What you need to do: When a line of the listing below has the string "pixels" in it, copy that line.

Recorded data:
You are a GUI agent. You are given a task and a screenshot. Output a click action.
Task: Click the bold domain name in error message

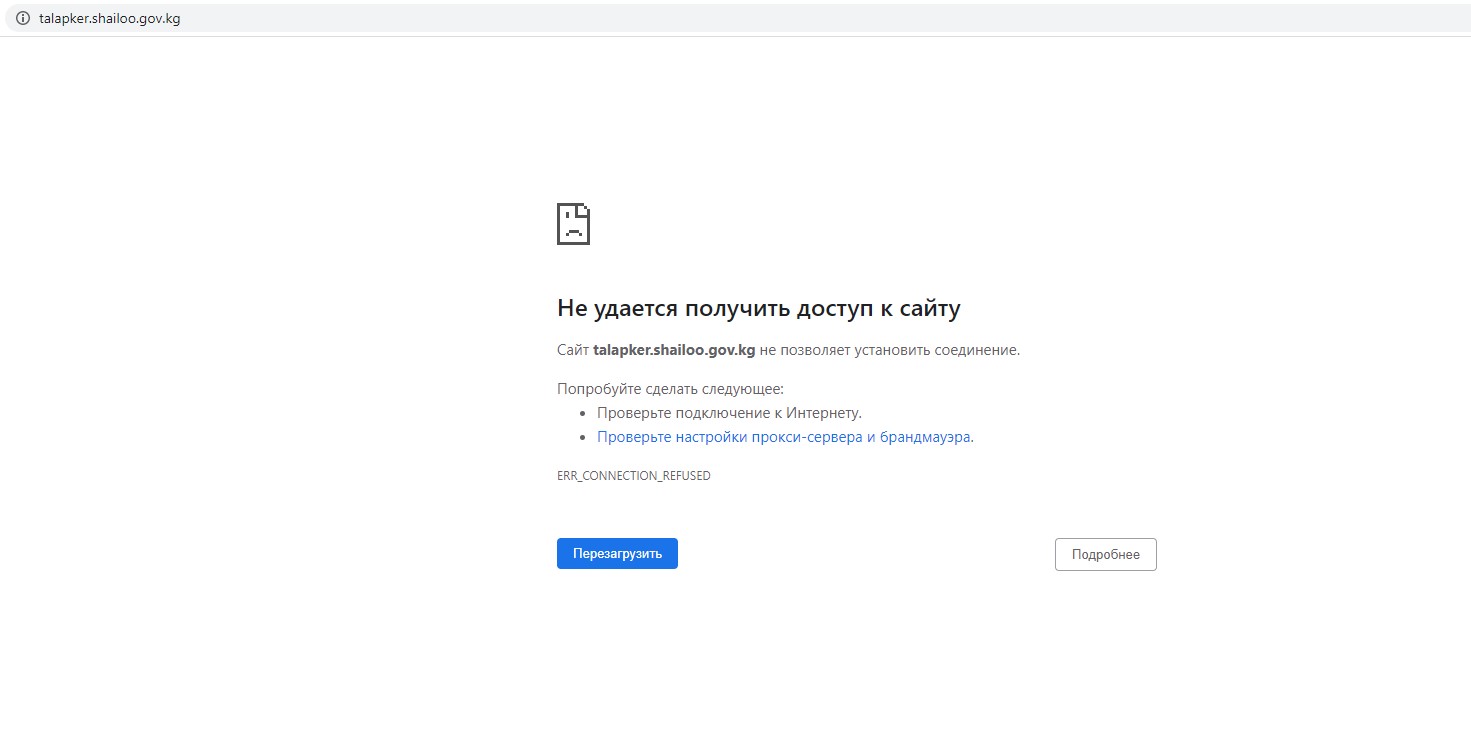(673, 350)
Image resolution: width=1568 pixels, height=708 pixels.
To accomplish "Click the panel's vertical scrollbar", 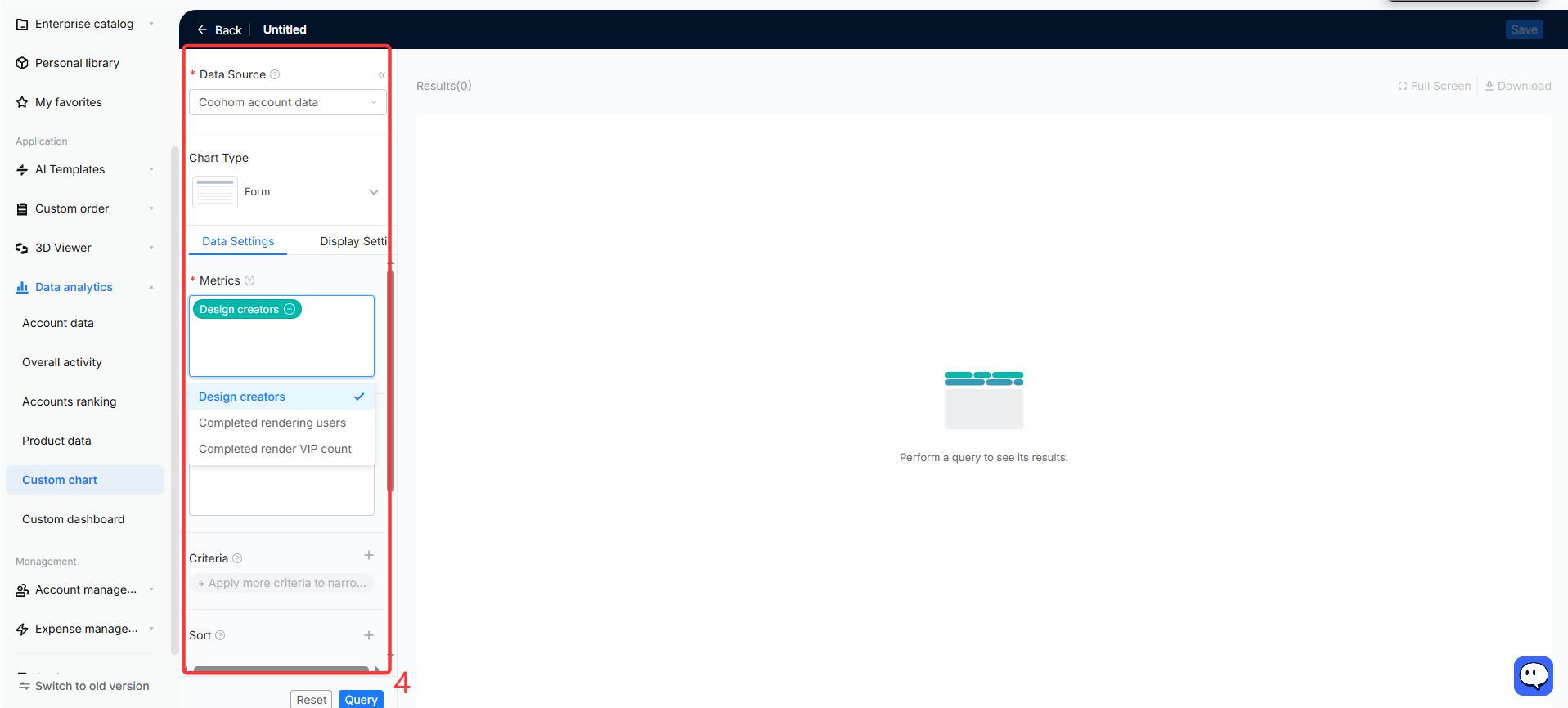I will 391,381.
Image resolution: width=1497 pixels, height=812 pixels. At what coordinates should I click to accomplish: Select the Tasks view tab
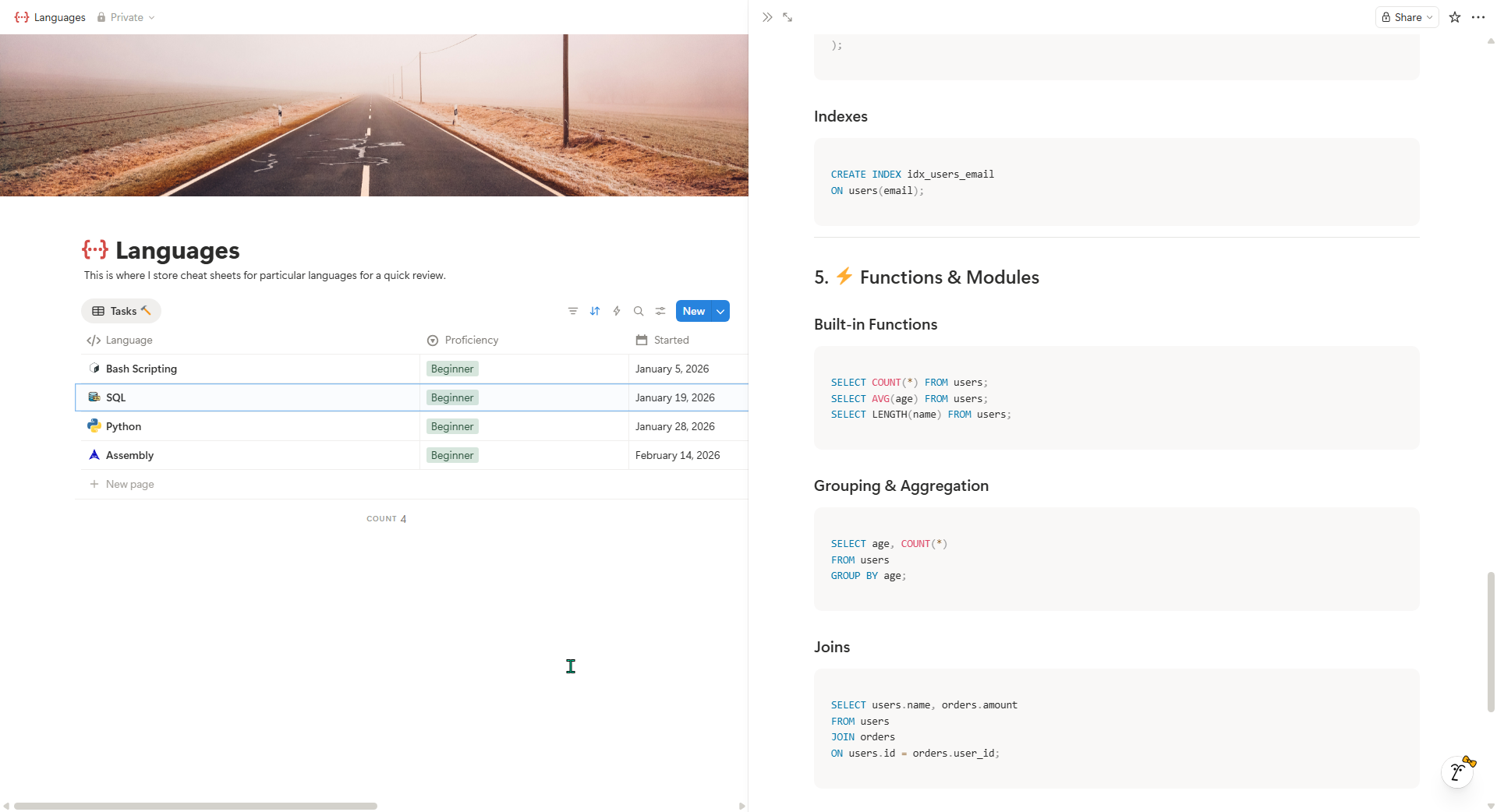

Final answer:
Image resolution: width=1568 pixels, height=708 pixels.
Image resolution: width=1497 pixels, height=812 pixels. At what coordinates should I click to accomplish: Select the Tasks view tab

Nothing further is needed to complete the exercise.